The Caspian Sea’s legal status remains ambiguous, a situation Russia exploits. Moscow treats the Caspian as a condominium – meaning the entire body of water is jointly owned by the five littoral states, not divided into separate territorial zones. Kazakhstan and Azerbaijan oppose this position. The distinction is critical in issues of energy exploitation and security. Outside military presence is effectively barred in Kazakhstan by the Collective Security Treaty Organization’s charter, and foreign troops are blocked from the other littoral states under an agreement pushed by Russia and Iran at the 2014 Astrakhan Summit. Meanwhile, festering conflicts in the South Caucasus make establishing Trans-Caspian energy routes risky. Moscow’s assertive October 7 cruise missile performance took place in the southern Caspian, not far from Azerbaijan’s coastline. This renders a pipeline across the sea ever more a pipe dream.

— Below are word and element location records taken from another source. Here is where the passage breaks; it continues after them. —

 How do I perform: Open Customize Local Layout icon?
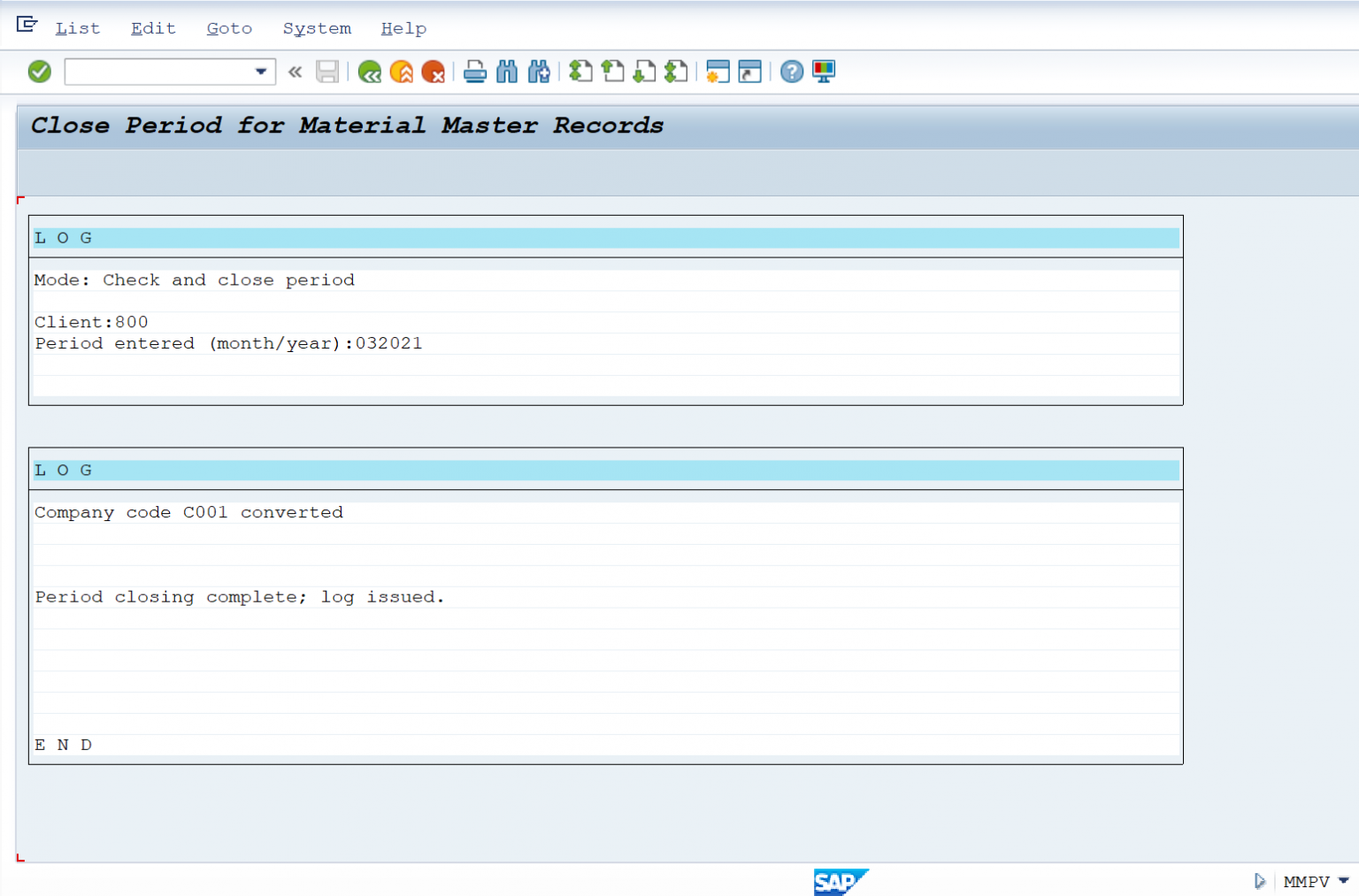coord(824,72)
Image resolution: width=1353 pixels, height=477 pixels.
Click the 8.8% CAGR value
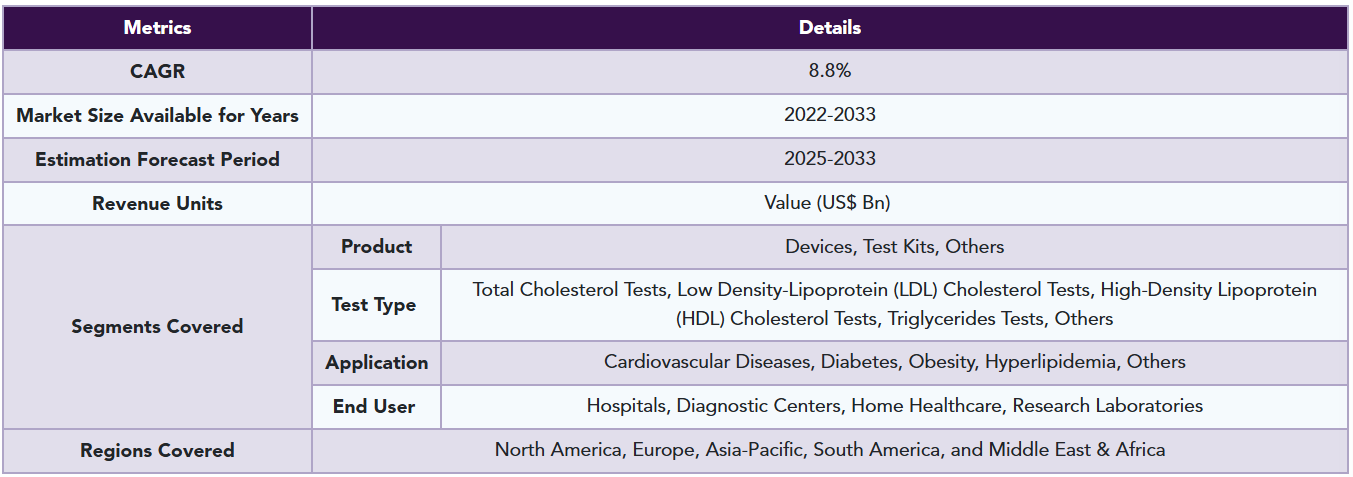click(x=830, y=72)
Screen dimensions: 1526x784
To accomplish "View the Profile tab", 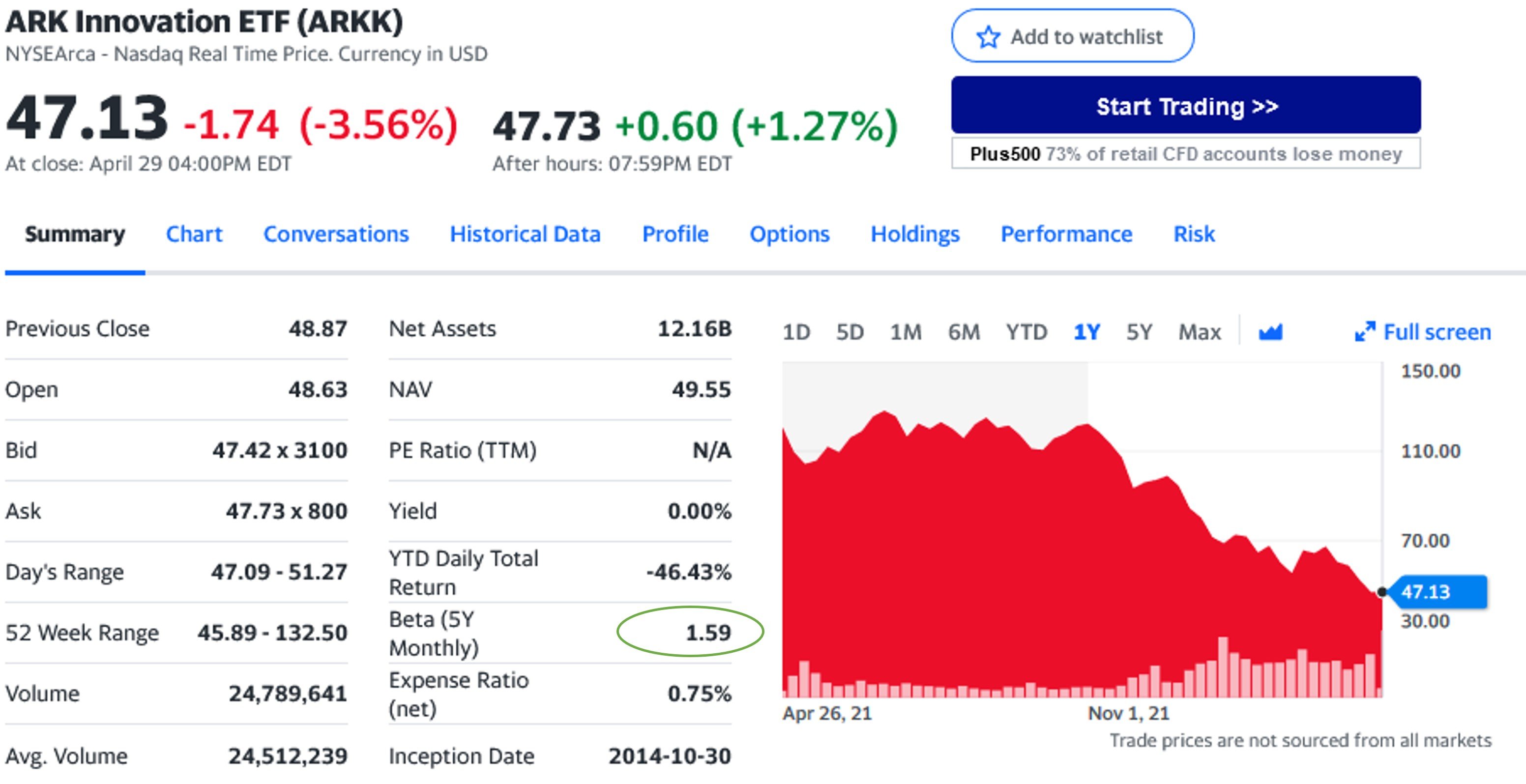I will [x=675, y=234].
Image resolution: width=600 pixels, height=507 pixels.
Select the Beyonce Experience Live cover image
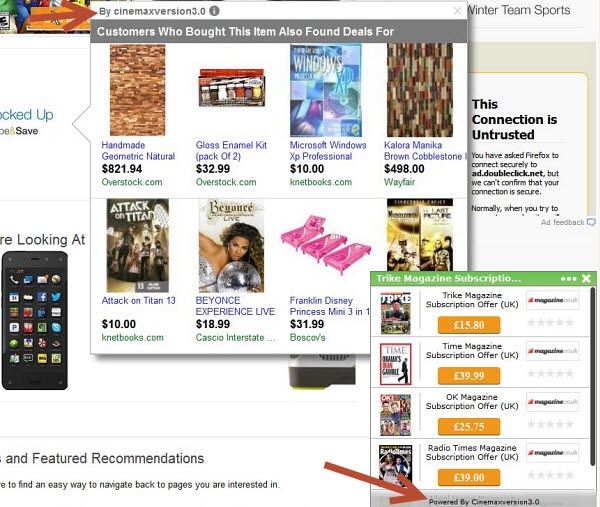click(x=231, y=246)
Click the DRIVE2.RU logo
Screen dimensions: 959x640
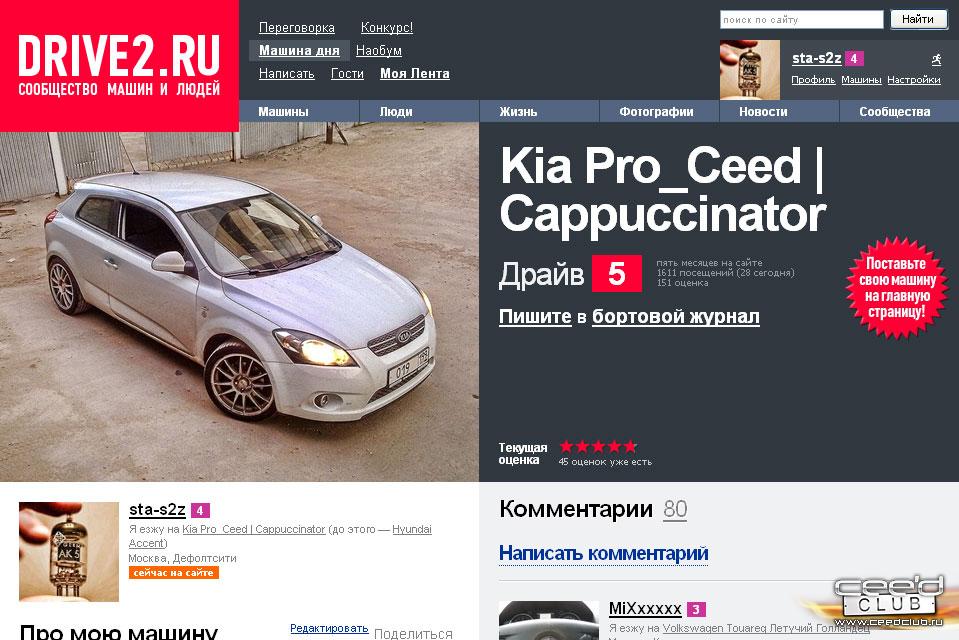pyautogui.click(x=119, y=65)
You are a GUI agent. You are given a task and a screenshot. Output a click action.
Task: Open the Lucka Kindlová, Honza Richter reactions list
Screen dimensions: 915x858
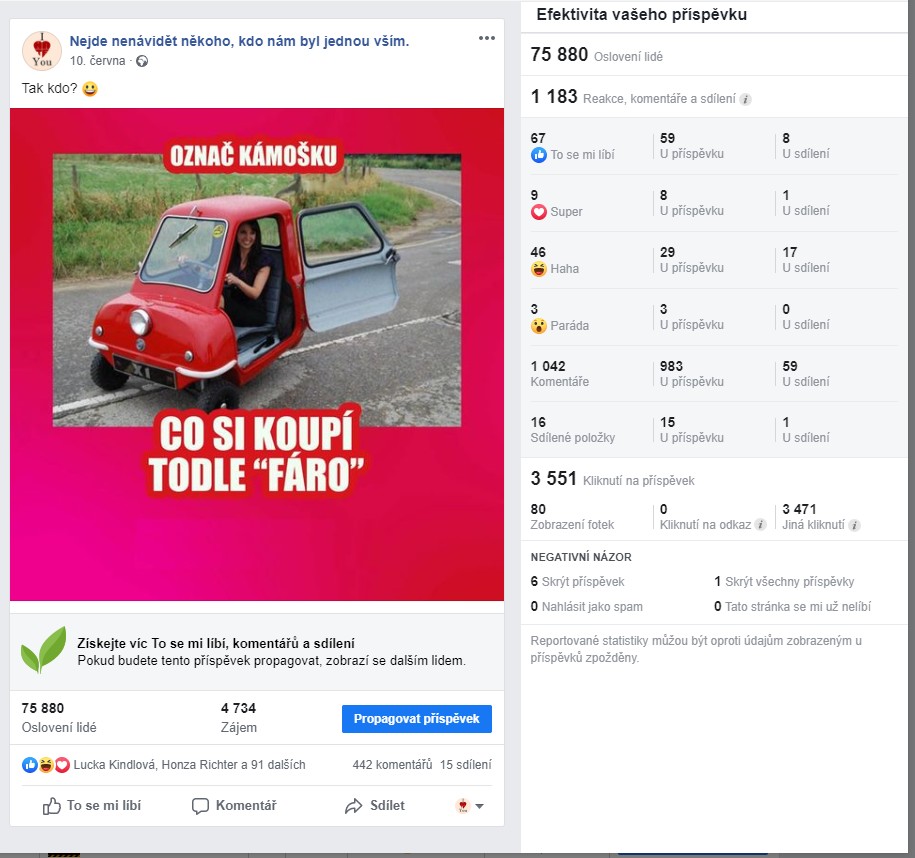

Russia’s recent display of military prowess and its dominant position in the Caspian Sea, however, do not leave Moscow completely free from pushback from the region’s smaller states. Even before the cruise missile strikes, the path taken by Syria-bound Russian aircraft suggest Azerbaijan is not granting overflight permission to Moscow. This could be the result of tensions between Baku’s Turkish ally and Russia over the latter’s military intervention in Syria.
The Russian cruise missile strikes came just two days after the conclusion of talks by Syrian opposition groups in Kazakhstan’s capital city Astana. Despite membership in Moscow-led regional organizations like the Eurasian Economic Union and CSTO, Kazakhstan positions itself as a pivot state, balancing its relations between Russia and the West. Astana previously hosted Syrian rebel leaders for intra-opposition negotiations in May. Kazakhstan also failed to adopt the Russian position on the Ukraine conflict, charting a neutral course. Ukraine’s president, Petro Poroshenko, met Kazakh leader Nursultan Nazarbayev on October 9.
Neither last week’s Astana summit nor the late spring gathering produced useful resolutions on the Syrian conflict. But Kazakhstan has made clear that it will not necessarily adopt Russia’s position in international disputes by default, regardless of its close economic and security alliances with Moscow.
In the Caspian Sea region, Russia operates from a historic position of strength. However, states like Kazakhstan and Azerbaijan continue to demonstrate political independence from Moscow parallel to Russia’s increasingly assertive behavior.
Evan Gottesman is a Lloyd C. Gardner Fellow at Rutgers University.